Task brief:
Copy out the material below word for word, line by line.

Data to use:
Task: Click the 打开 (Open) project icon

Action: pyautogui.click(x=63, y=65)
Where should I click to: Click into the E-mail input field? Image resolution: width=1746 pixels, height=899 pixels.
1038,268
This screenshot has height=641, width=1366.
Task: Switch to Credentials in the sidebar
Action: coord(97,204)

Solution for this problem:
Task: Click the 打开 (Open) project icon

Action: pyautogui.click(x=63, y=65)
Where should I click to: Click into the E-mail input field? Image resolution: width=1746 pixels, height=899 pixels.
1038,268
This screenshot has height=641, width=1366.
Task: Switch to Credentials in the sidebar
Action: coord(97,204)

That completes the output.